No one ever votes to make themselves poorer. That’s why prices, broadly speaking, never go down.
There are only two forces powerful enough to push prices lower: technological leaps or economic disaster. Computers, televisions, and solar panels get cheaper because innovation beats scarcity. Everything else—from food to fuel to housing—only falls in price during full-blown recessions or deep depressions, when demand collapses and people can’t buy anything at all.
Look at the record. After World War II, prices jumped about 20 percent and stayed there. In the 1970s, inflation hit double digits; the painful Volcker recession slowed it, but prices never returned to their pre-1973 levels. The COVID stimulus of 2020–2023 added another layer—roughly 20 percent across the board—and that’s now baked into the structure. Even if inflation falls to zero, that new cost base remains.
Prices don’t fall; they re-anchor. It is a fantasy to think otherwise. A myth. Something that never happens in real life.
So yes, technically we could “lower prices” by orchestrating a full-blown economic failure. Why not plan a nice, healthy, “controlled depression”? That would certainly drive costs down—along with wages, savings, and sanity. Sure, prices would fall, but so would everything else. Eighty percent of the population would be in peril, and the other twenty would wish they were. That’s not a viable trade-off; it’s a suicide pact.
Andy used to say he remembered the Depression well enough to know you don’t want another one. “Everybody got poor at the same time,” he said, “and nobody thought it was a bargain.” He was right. The only thing that came down faster than prices were people.

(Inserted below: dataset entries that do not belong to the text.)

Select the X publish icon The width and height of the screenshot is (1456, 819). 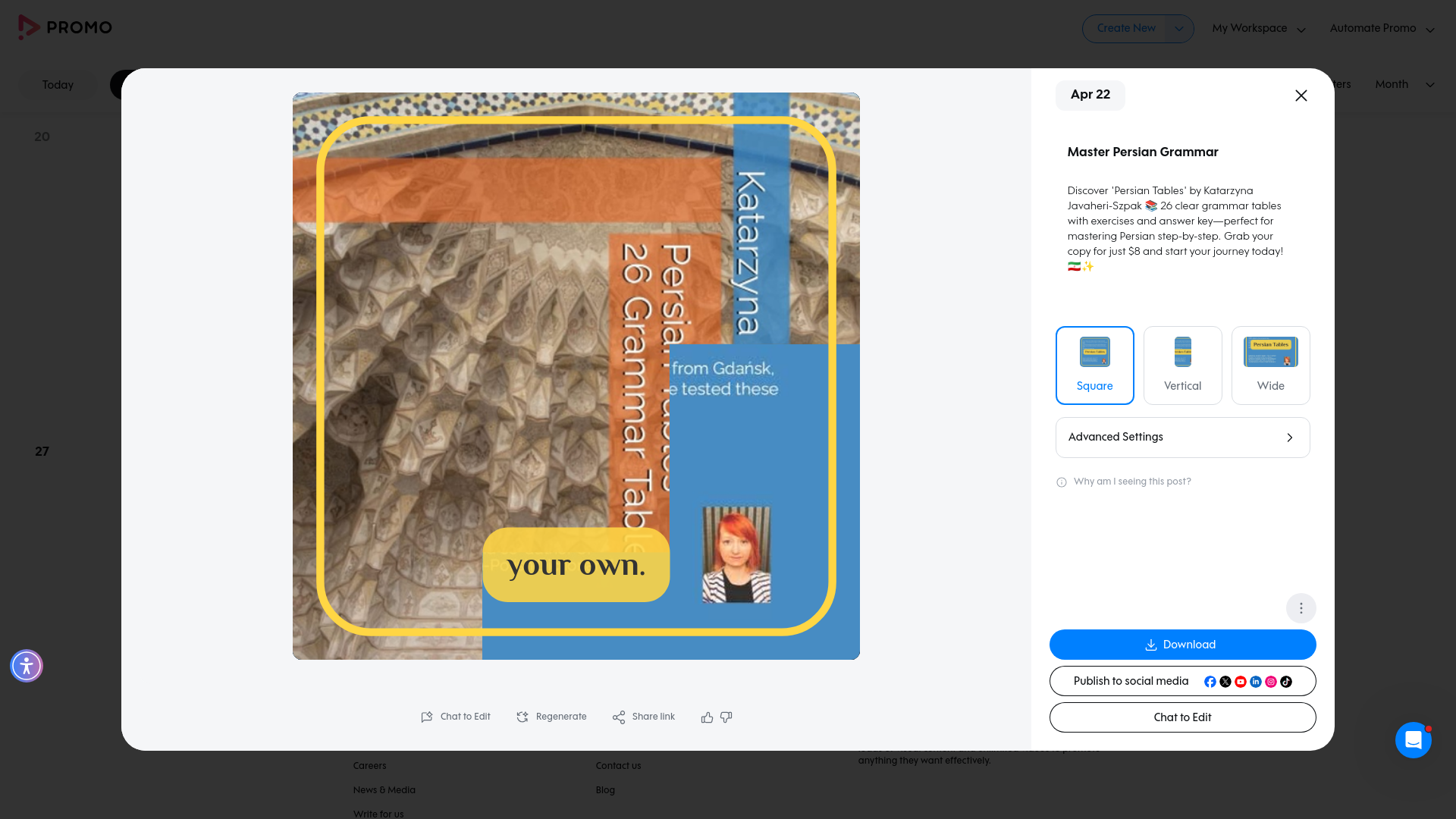1225,681
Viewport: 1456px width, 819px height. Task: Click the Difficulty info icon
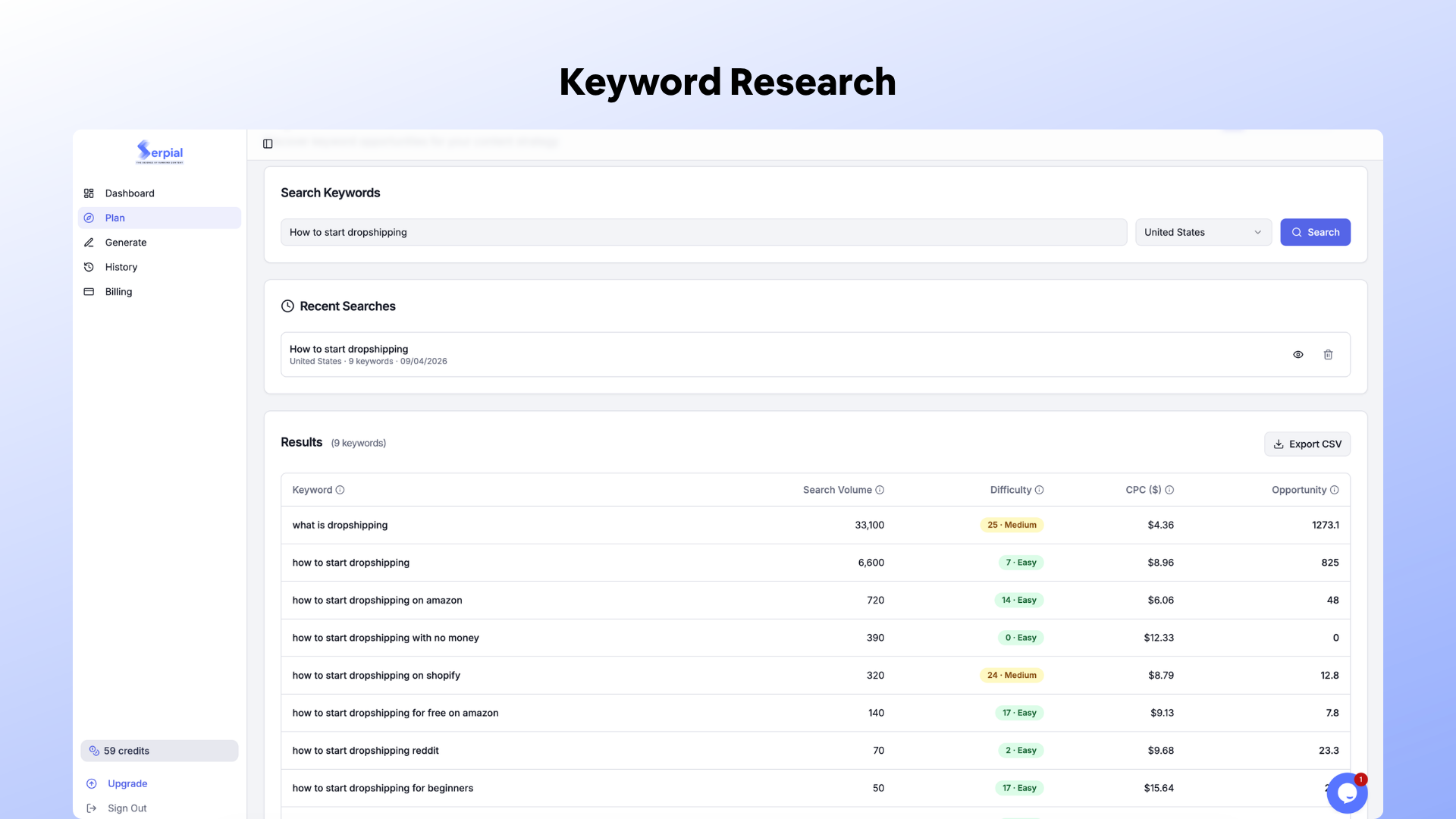(1039, 490)
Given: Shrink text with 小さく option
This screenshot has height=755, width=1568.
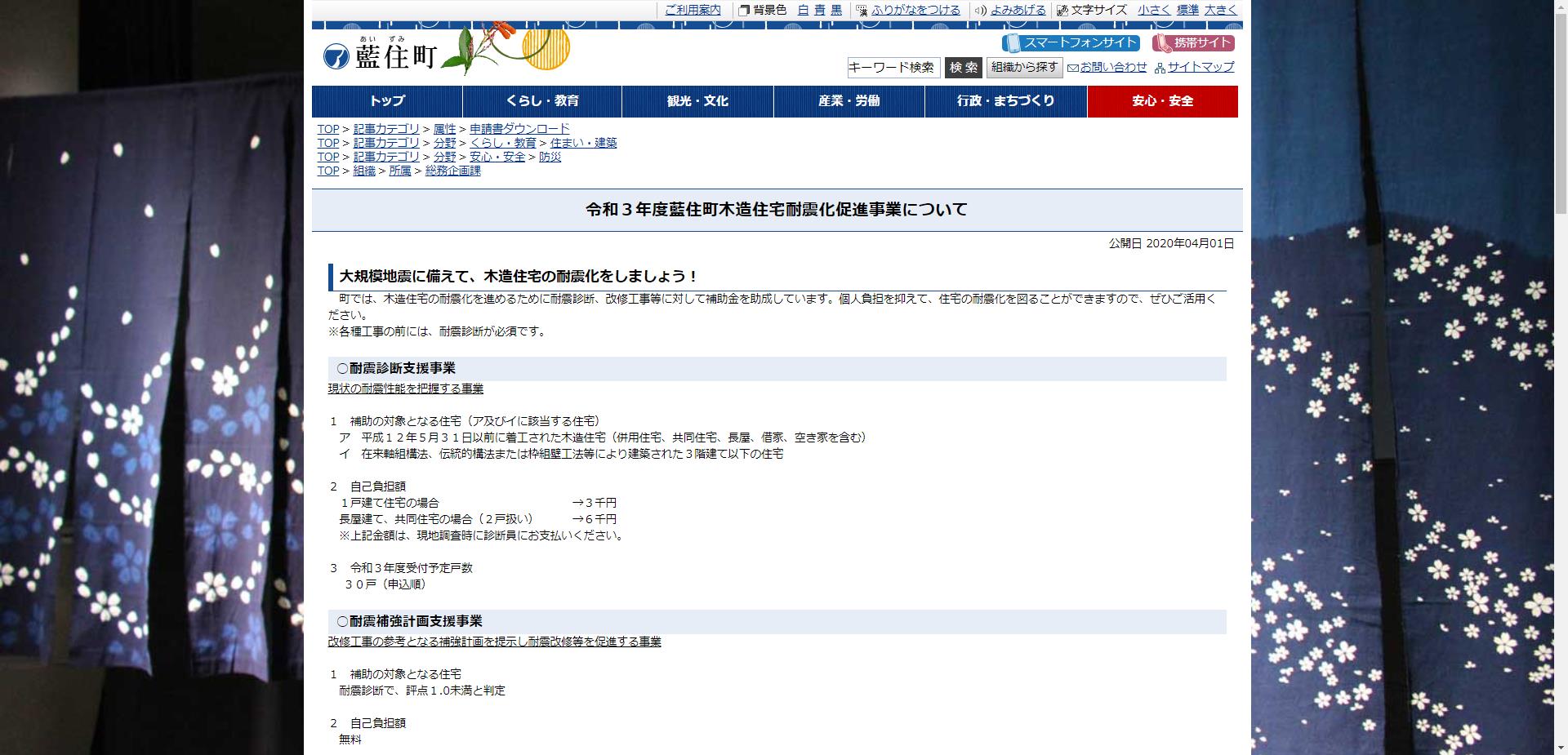Looking at the screenshot, I should (x=1152, y=10).
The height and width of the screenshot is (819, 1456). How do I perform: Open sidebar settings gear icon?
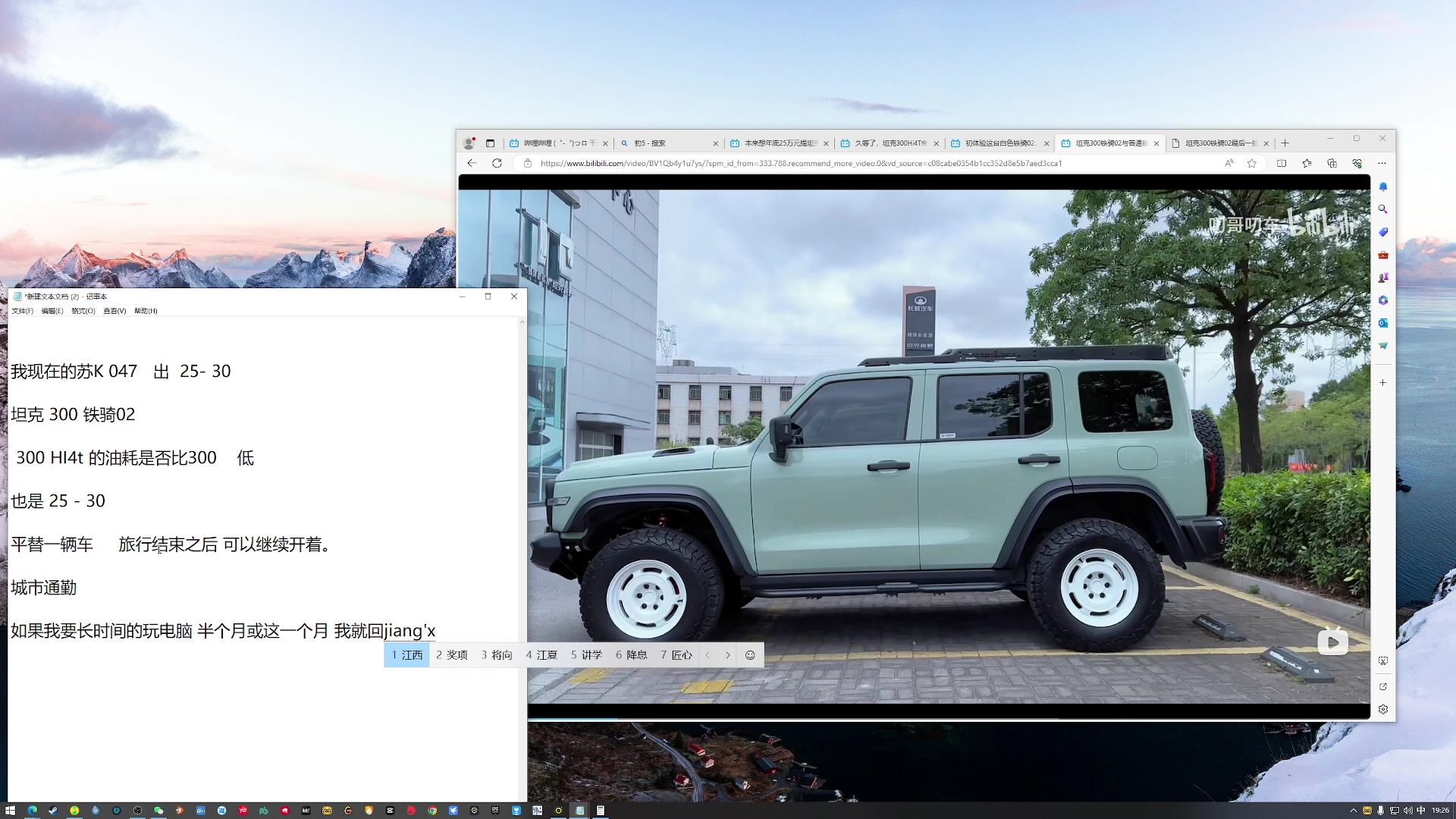click(1382, 709)
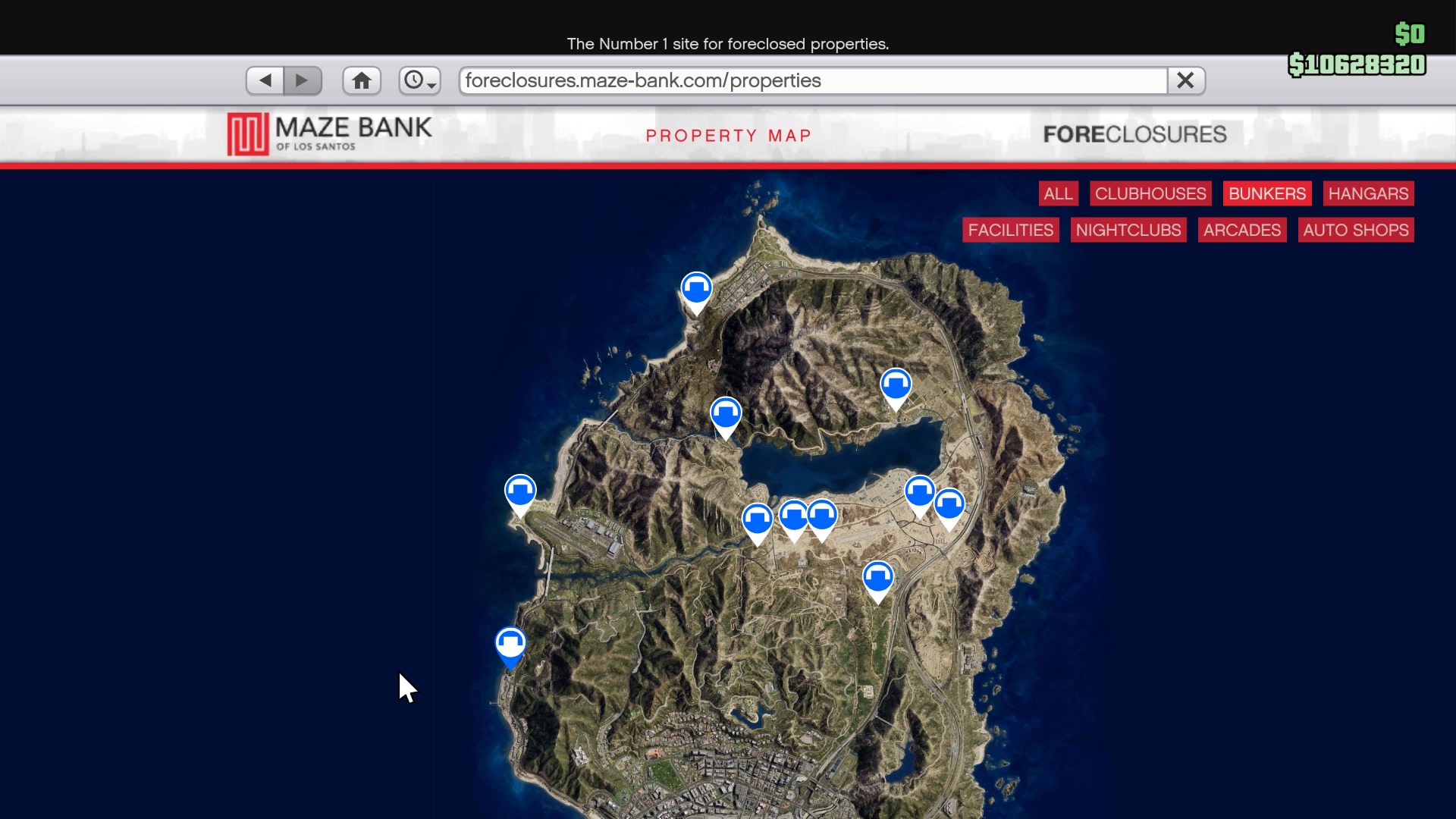Switch to the NIGHTCLUBS category

(1128, 230)
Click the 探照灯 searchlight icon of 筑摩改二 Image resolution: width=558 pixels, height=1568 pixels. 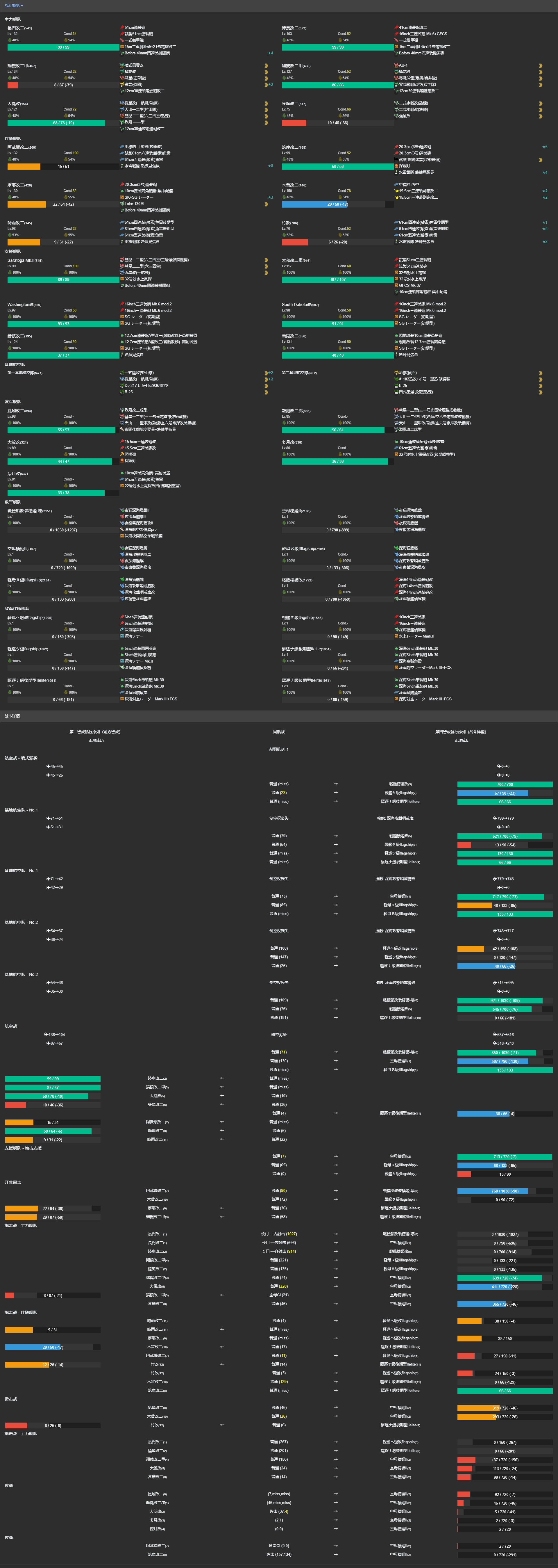(x=397, y=165)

So maybe the real political strategy isn’t to fight inflation at all—but to plan it. Fire up the printing presses, flood the system, drive prices through the roof, and leave office smiling. The next guy takes the heat. By the time voters realize it wasn’t his fault, you’ll be long gone—on a beach somewhere, drink in hand, enjoying your legacy and your pension.
Is there a chance somebody planned it that way? Now that’s a plan: burn the barn down, sell the ashes, and let someone else sweep the floor.